Creating a Naive Bayesian classifier in Python is very easy, using the textblob package. There is a great tutorial on building a classifier using textblob here, but I'll run quickly through my code anyway:
First we load all the previous data from the aptly-named AllData.csv file, and pass it to the _get_training function to get the training data from this file in a format acceptable to textblob. This is basically a list of tuples, each of which contains (text, classification). In our case, the text is the description of the transaction from the bank statement, and the classification is the category that we want to assign it to. For example ("CARD PAYMENT TO SHELL TOTHILL,2.04 GBP, RATE 1.00/GBP ON 29-08-2013", "Petrol"). We use the _extractor function to split the text into tokens and generate 'features' from these tokens. In our case this is simply a function that splits the text by either spaces or the '/' symbol, and creates a boolean feature with the value True for each token it sees.

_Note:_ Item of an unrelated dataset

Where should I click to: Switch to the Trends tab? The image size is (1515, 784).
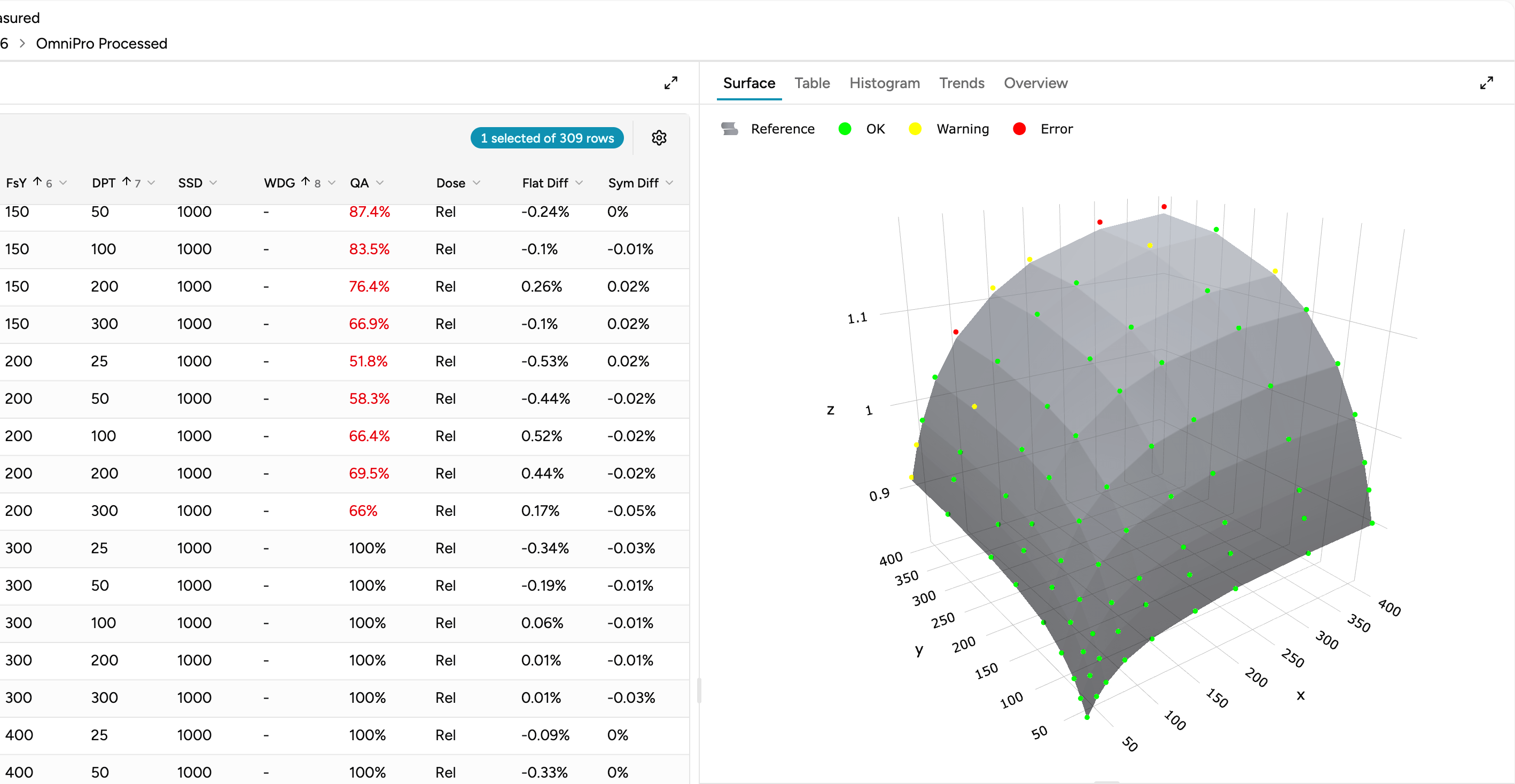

Now we've got the classifier, we read in the new data (_read_santander_file) and the list of categories (_read_categories) and then get down to the classification (_ask_with_guess). The classification just calls the classifier.classify method, giving it the text to classify. We then do a bit of work to nicely display the list of categories (I use colorama to do nice fonts and colours in the terminal) and ask the user whether the guess is correct. If it is, then we just save the category to the output file - but if it isn't we call the classifier.update function with the correct tuple of (text, classification), which will update the probabilities used within the classifier to take account of this new information.

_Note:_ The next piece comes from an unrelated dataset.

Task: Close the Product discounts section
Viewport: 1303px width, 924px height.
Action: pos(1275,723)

That's pretty-much it - all of the rest of the code is just plumbing that joins all of this together. This just shows how easy it is to produce a useful tool, using a simple machine learning technique.

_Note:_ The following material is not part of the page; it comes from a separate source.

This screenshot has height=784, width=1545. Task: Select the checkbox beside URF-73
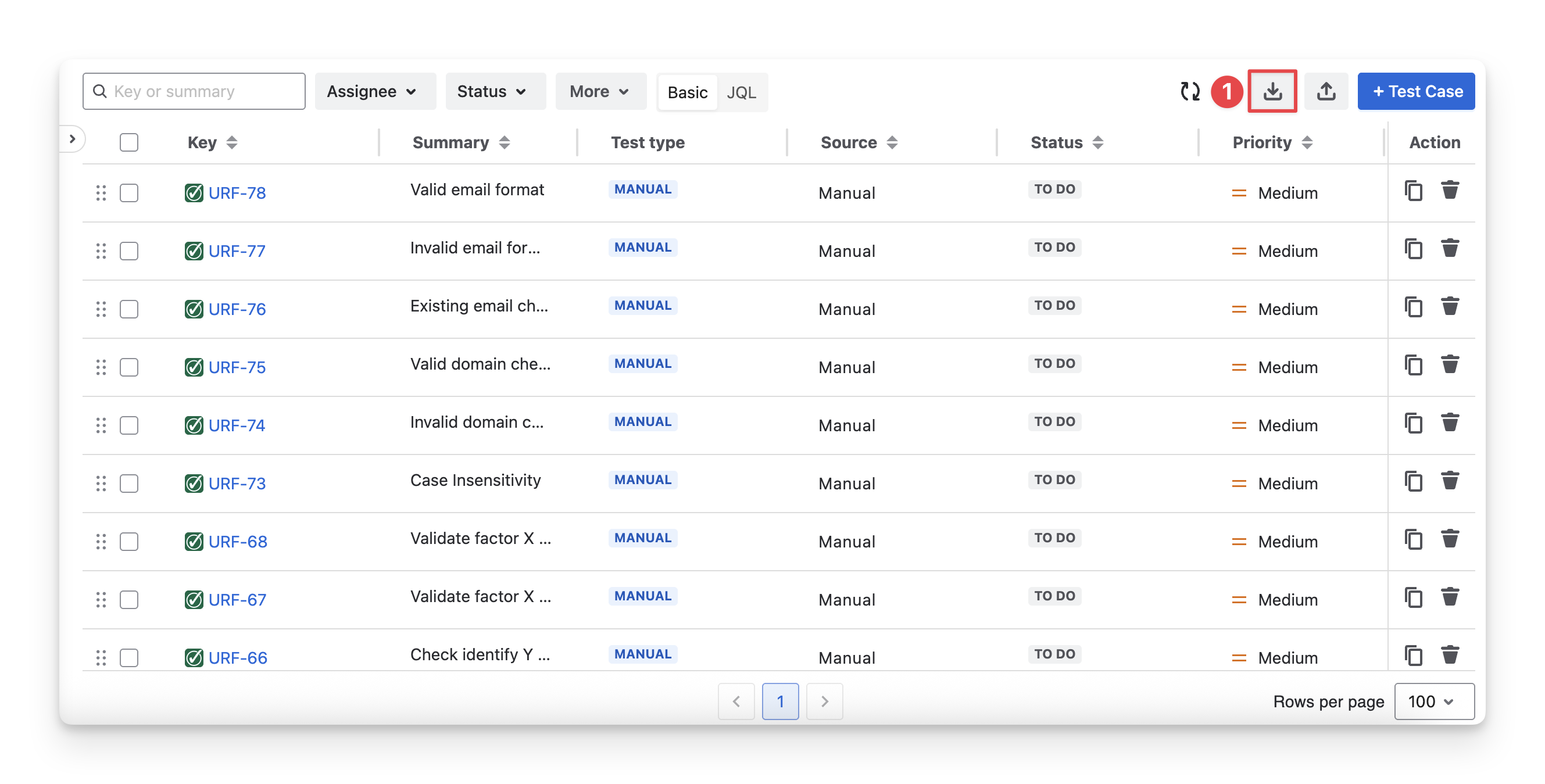click(x=129, y=484)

Just as a brief aside, you can do interesting things with the classifier object, like ask it to tell you what the most informative features are:
Most Informative Features
IN = True Cheque : nan = 6.5 : 1.0
UNIVERSITY = True Cheque : nan = 6.5 : 1.0
PAYMENT = None Cheque : nan = 6.5 : 1.0
COWHERDS = True Eating : nan = 6.5 : 1.0
CARD = None Cheque : nan = 6.5 : 1.0
CHEQUE = True Cheque : nan = 6.5 : 1.0
TICKETOFFICESALE = True Travel : nan = 6.5 : 1.0
SOUTHAMPTON = True Cheque : nan = 6.5 : 1.0
CRAFT = True Craft : nan = 4.3 : 1.0
LTD = True Craft : nan = 4.3 : 1.0
HOBBY = True Craft : nan = 4.3 : 1.0
RATE = None Cheque : nan = 2.8 : 1.0
GBP = None Cheque : nan = 2.8 : 1.0
SAINSBURYS = True Superm : nan = 2.6 : 1.0
WAITROSE = True Superm : nan = 2.6 : 1.0
Here we can see that tokens like IN, UNIVERSITY, PAYMENT and SOUTHAMPTON are highly predictive of the category Cheque (as most of my cheque pay-ins are shown in my statement as PAID IN AT SOUTHAMPTON UNIVERSITY), and that CARD not existing as a feature is also highly predictive of the category being cheque (fairly obviously). Names of supermarkets also appear there as highly predictive for the Supermarket class and TICKETOFFICESALE for Travel (as that is what is displayed on my statement for a ticket purchase at my local railway station). You can even see some of my food preferences in there, with COWHERDS being highly predictive of the Eating Out category.
So, have a look at the code on Github, and have a play with it - let me know if you do anything cool.